Porém, aqueles anos de FPF também foram anos de trânsito permanente pela Liberdade. O bairro paulista, vizinho à Praça da Sé, era diariamente atravessado por mim no caminho para o trabalho. Em torno da Liberdade estavam, e continuam, reunidas as comunidades de imigrantes japoneses, chineses e coreanos. A cultura oriental ali se faz presente e muito forte, nas lojas, restaurantes, lanchonetes, salões de beleza, eventos,  etc.
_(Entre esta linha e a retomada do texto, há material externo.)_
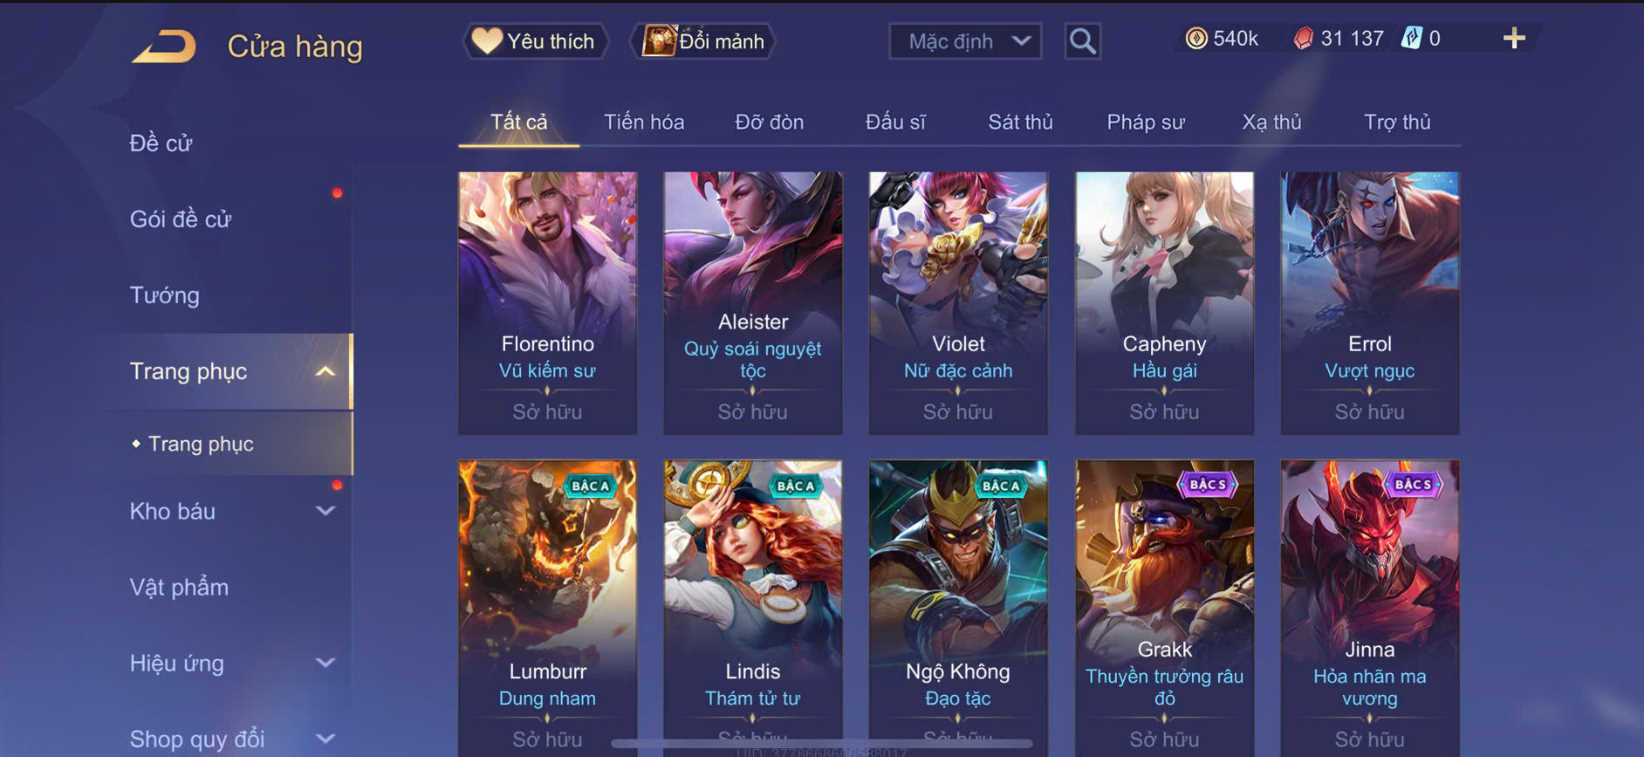Select the Violet Nữ đặc cảnh skin card

pos(958,303)
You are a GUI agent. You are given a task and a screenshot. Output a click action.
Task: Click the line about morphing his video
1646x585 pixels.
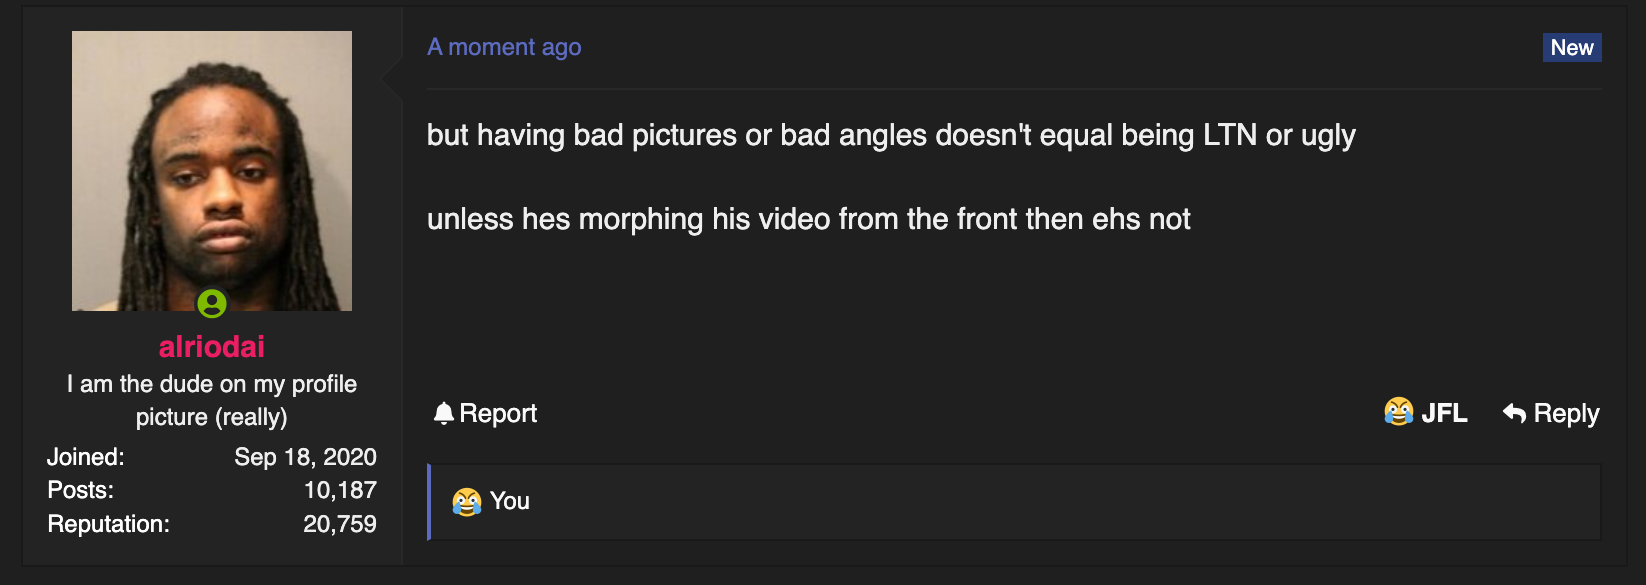click(x=808, y=219)
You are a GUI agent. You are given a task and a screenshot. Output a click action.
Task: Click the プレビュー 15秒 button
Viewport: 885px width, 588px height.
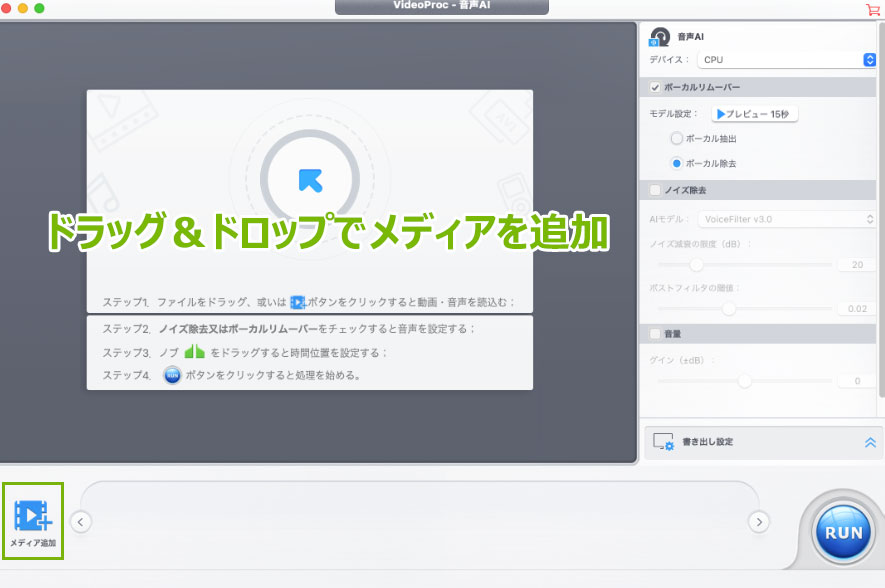click(755, 114)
Nos anos de graduação na faculdade, por volta de 2008/9 esbarrei em pesquisas sobre filosofia oriental e eventos que aconteciam em… Campinas! Na Unicamp vizinha da academia do Mestre Nogato em Barão Geraldo. Procurei saber notícias da academia, se ela ainda existia. Mas, não cheguei a ter notícias do Mestre e embora tenha pensado em fazer uma peregrinação por lá, não fiz. Tudo o que restou foi o contato com a filosofia, a sempre ativa curiosidade histórica, as tentativas esporádicas de vencer o comodismo e mover o meu corpo cada vez mais preguiçoso. 

Anos depois de ter me desligado da FPF, por volta de 2015, foi também na Liberdade, enquanto circulava e fazia compras por ali num dia de semana, que esbarrei nas apresentações de dança que aconteciam na praça, ao lado da estação de metrô. Grupos de garotas e garotos bonitos, alegres e descontraídos se alternavam em apresentações de dança sincronizada. Bonito de ver e contagiante! Foi meu primeiro contato com o k-pop.
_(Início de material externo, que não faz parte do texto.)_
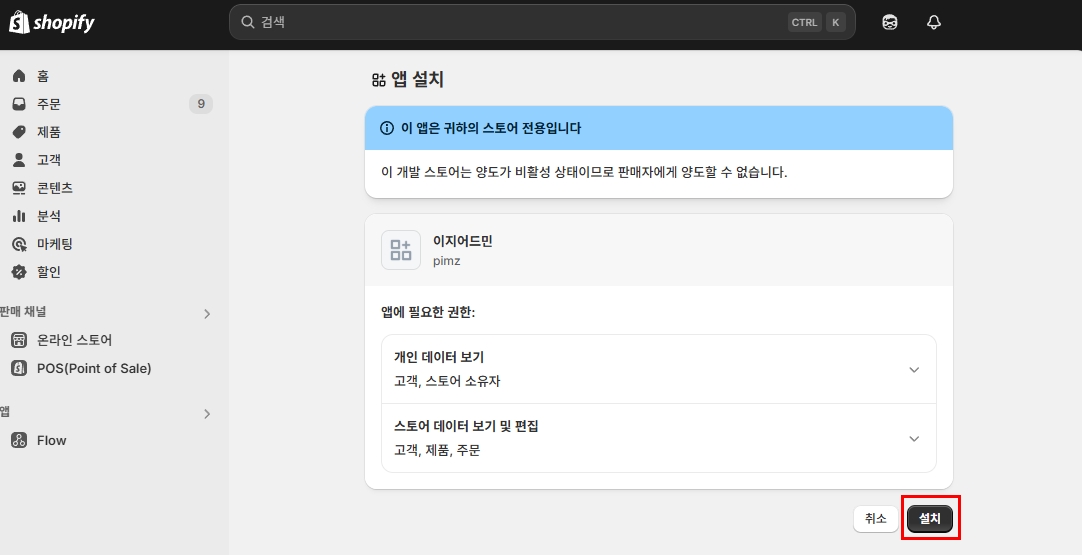Click the Flow app icon
1082x555 pixels.
[18, 440]
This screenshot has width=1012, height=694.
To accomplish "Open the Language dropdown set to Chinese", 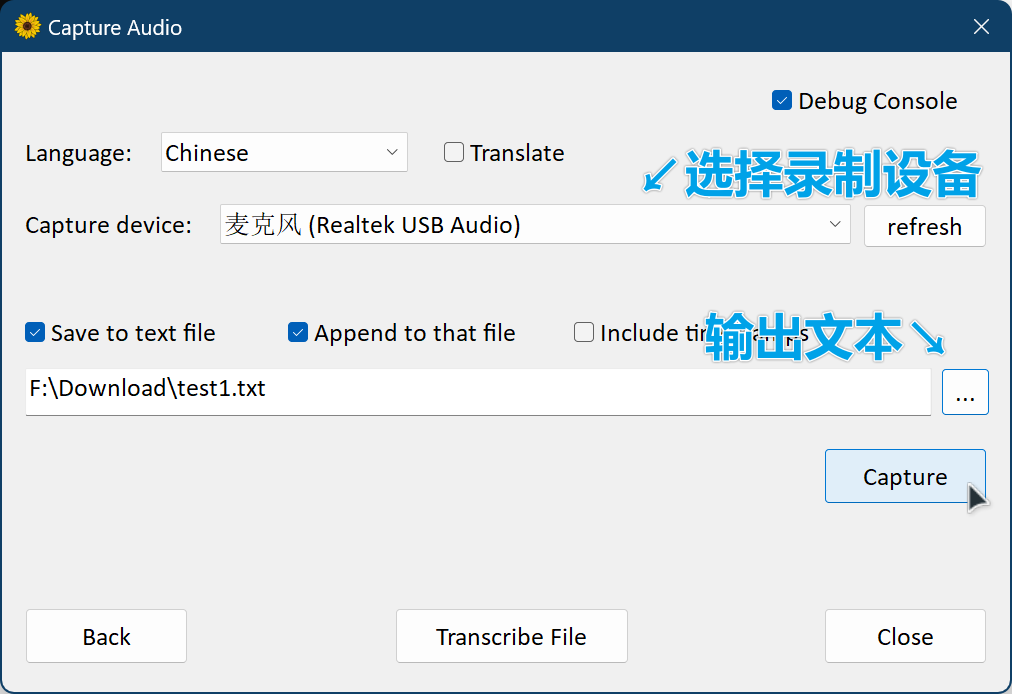I will (283, 153).
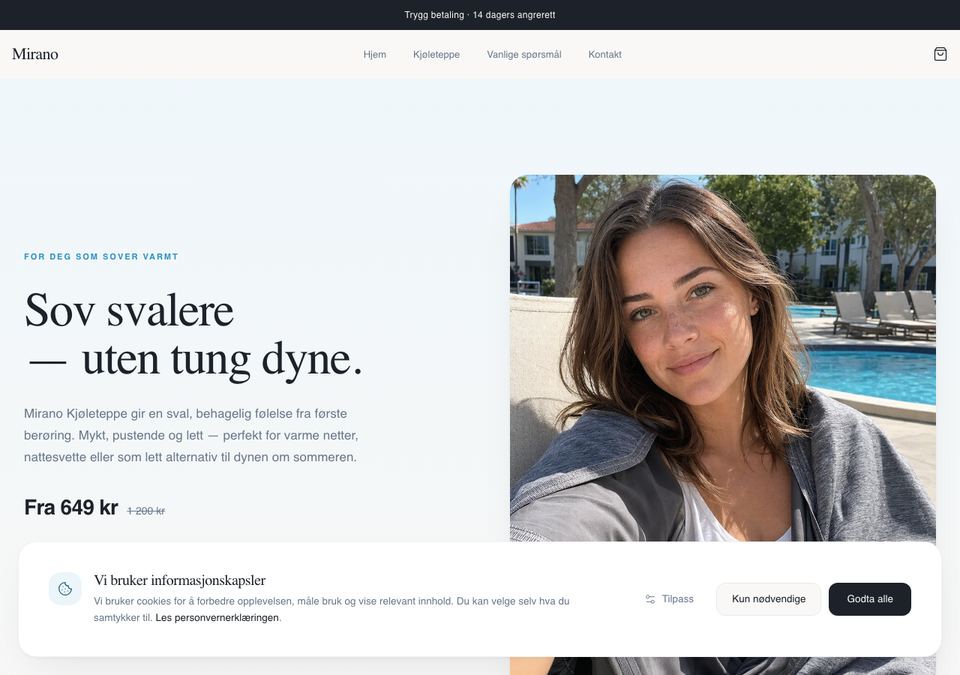Click the Sov svalere headline
The width and height of the screenshot is (960, 675).
(x=193, y=334)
De cara, aquela galera dançante me lembrou outra turma de jovens que dançavam break, inclusive na ong na qual eu havia tomado parte até 2013. Cheguei a fazer algumas aulas de filosofia para esse grupo, o de break… Mas, o k-pop era diferente. Não via ali a rebeldia provocativa típica do break. Também não havia no k-pop a erotização vulgarizada do funk… O k-pop era e é apenas jovem, alegre,  esbanjando saúde, energia e flexibilidade de movimentos, cabelos coloridos, muito bem cortados e esvoaçantes, roupas cheias de estilo... O que o k-pop tem a ver com as tradições orientais não me parece evidente... A explicação talvez passe pelos mangás e pelo alerta de José Yamashiro em um de seus livros, justamente sobre como o oriente, que nos anos 80 aderia ao capitalismo de mercado, equilibraria tradição e competitividade econômica.
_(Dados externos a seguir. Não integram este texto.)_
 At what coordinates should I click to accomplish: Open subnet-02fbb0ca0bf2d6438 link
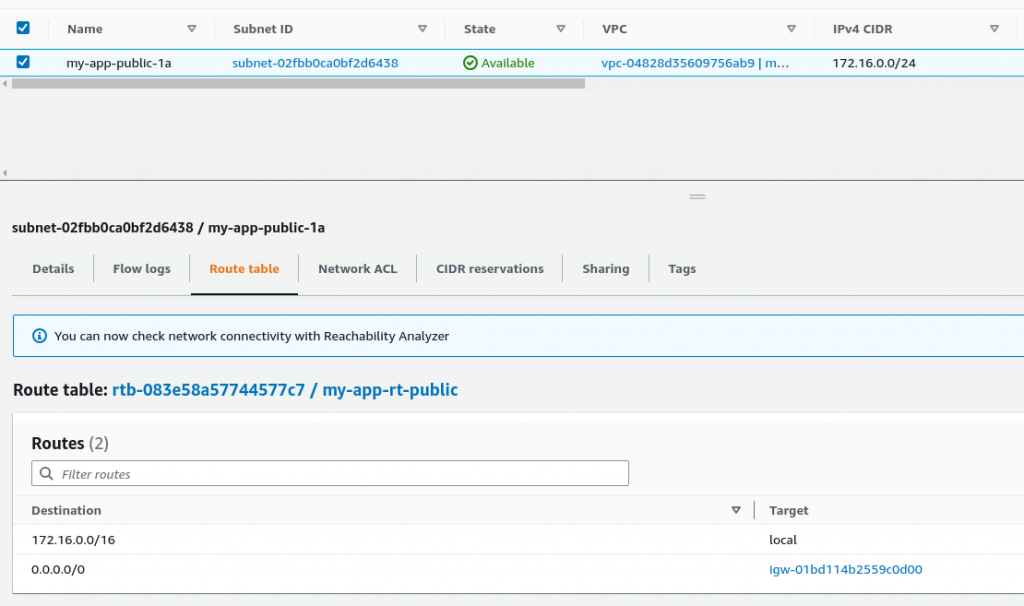coord(315,63)
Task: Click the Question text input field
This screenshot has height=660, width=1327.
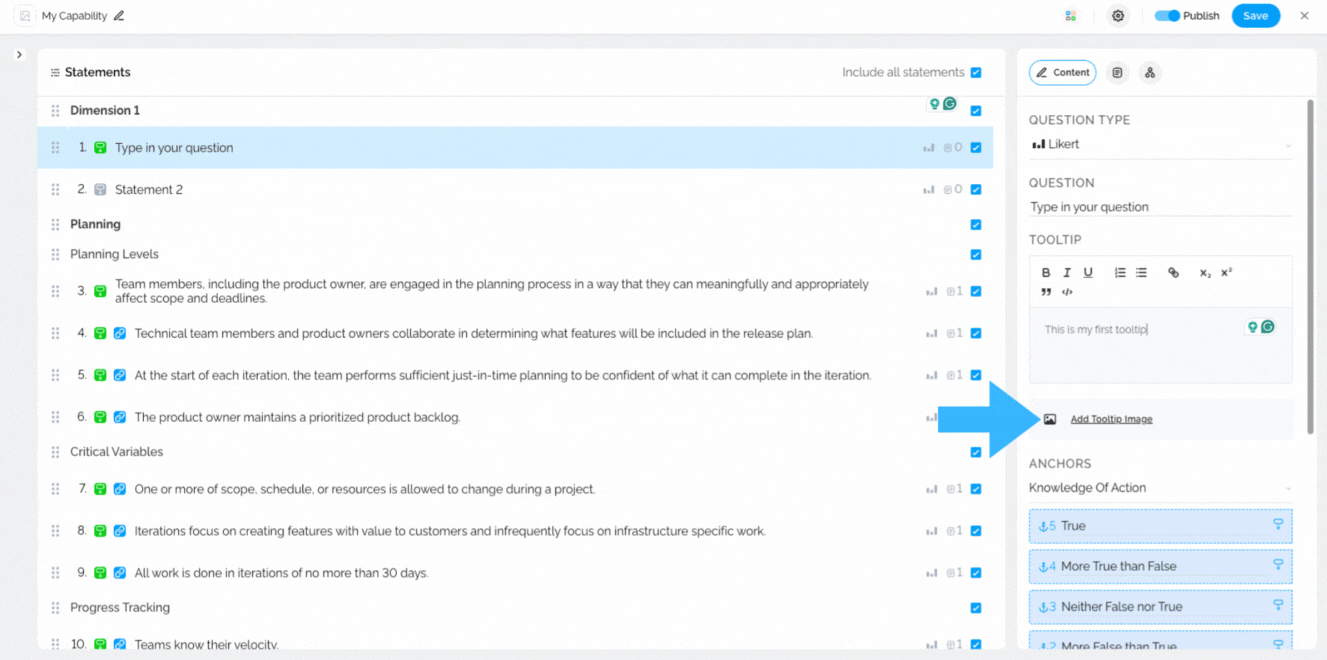Action: pyautogui.click(x=1160, y=207)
Hoje, meu interesse pelo k-pop é mais uma etapa dos meus flertes com a cultura oriental. E agora, escrevendo, me dou conta de que é uma conexão que se renova periodicamente, ciclicamente… Desta feita, não voltou a se cristalizar a partir do meu interesse pela música, e sim pela percepção de possibilidades de reflexão sobre questões filosóficas apontadas pela teoria crítica... O k-pop coreano representa o ápice da indústria cultural e dos efeitos que ela exerce na vida das pessoas. Não é de chamar a atenção que justamente seus “ídolos” tenham se tornado suicidas em potencial? 

No Oriente, como vai o ideal de vida dedicada à busca pela sabedoria? Também ele parece cooptado pela indústria… Mas, na Coreia e no Oriente corações e mentes ainda guardam algum potencial de resistência? O adestramento promovido pela indústria cultural e pelo k-pop é tão forte que não abriga rachaduras? Não seria o suicídio a rachadura mais evidente, a evasão niilista  possível? Minha teoria é que nas rachaduras abrem-se fronteiras… Fronteiras!